Starlink’s solutions might not work for BlueWalker 3 anyway. That satellite needs to be pointed at Earth for maximum efficiency. “With other providers, it’s not quite as easy,” Eggl said. “AST has gigantic satellites, with hundreds of square feet of electronic phased arrays, that they need to communicate with cell phones on the ground.”
The Vera Rubin Observatory is coming online soon, and it’ll be especially affected by satellites. Its job is to repeatedly image the entire night sky and look for transients. All the light from all these moving objects will challenge the Observatory’s work. Even if satellite darkening techniques improve, the trails are still a problem.
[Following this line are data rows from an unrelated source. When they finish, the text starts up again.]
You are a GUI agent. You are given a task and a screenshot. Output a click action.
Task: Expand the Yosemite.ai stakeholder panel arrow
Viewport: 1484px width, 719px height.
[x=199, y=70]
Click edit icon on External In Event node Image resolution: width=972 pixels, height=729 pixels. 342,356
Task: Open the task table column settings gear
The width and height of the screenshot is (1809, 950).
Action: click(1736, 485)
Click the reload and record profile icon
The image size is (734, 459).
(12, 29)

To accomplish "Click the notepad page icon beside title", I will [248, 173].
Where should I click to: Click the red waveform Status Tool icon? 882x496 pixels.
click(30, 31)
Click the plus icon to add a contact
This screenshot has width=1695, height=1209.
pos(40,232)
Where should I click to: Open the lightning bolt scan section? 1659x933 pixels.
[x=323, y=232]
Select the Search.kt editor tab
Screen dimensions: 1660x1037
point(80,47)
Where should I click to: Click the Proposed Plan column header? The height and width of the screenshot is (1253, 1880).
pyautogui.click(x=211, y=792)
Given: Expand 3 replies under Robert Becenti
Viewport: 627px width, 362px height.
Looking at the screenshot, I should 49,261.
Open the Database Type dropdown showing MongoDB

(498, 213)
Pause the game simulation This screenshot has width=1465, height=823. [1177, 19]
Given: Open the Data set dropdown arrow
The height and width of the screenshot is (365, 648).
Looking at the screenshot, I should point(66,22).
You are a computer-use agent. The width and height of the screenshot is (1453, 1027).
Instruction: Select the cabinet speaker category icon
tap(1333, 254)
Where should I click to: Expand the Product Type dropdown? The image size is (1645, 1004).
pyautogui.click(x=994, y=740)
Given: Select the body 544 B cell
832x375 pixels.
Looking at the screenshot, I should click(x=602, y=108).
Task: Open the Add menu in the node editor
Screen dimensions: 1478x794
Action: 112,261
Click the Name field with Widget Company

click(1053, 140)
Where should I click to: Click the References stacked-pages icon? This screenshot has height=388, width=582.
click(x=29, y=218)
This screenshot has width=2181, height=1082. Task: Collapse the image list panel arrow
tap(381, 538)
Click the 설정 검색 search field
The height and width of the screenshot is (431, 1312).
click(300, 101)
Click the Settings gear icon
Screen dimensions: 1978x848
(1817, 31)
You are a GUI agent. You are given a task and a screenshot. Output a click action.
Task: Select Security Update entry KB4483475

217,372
A paper published in 2020 calculated some of the outcomes. “Future Starlink darkening plans may reach g ~ 7 mag, a brightness level that enables nonlinear image artifact correction to well below background noise. However, the satellite trails will still exist at a signal-to-noise ratio ~ 100, generating systematic errors that may impact data analysis and limit some science.”
Only collaboration can solve this growing problem. And so far, the space industry seems cooperative. “We are trying to work with the space industry, where possible, Eggl said. “We want to solve this together so it’s a collaborative effort that everybody can sign onto because that’s the fastest route to get things done.”
It’s good that Starlink is working with the astronomy community. But what if companies keep launching much larger satellites like BlueWalker 3? Remember, it’s just a prototype. AST SpaceMobile says BlueWalker 3 is the predecessor to a fleet of satellites. BlueWalker 3 is “designed to operate directly with standard, unmodified mobile devices,” the company writes on their website. That’s why its array is so large. What would the sky look like with a fleet of these things?
Light pollution from satellites might not seem important to people struggling with inflation and other concerns. But problems don’t go away just because we don’t think about them. We already know that for city dwellers around the world, and that’s most people, the night sky is becoming increasingly inaccessible. That’s largely because of Earthly light pollution. But the sky is the sky, and both issues are intertwined.
We may be reaching the day when sky-gazing morphs into satellite-spotting. If Starlink, AST SpaceMobile, OneWeb and others go through with their plans, then it may get difficult to lose yourself in the natural night sky without satellites streaking across your view.
Instead of contemplating nature, we’ll be contemplating satellites.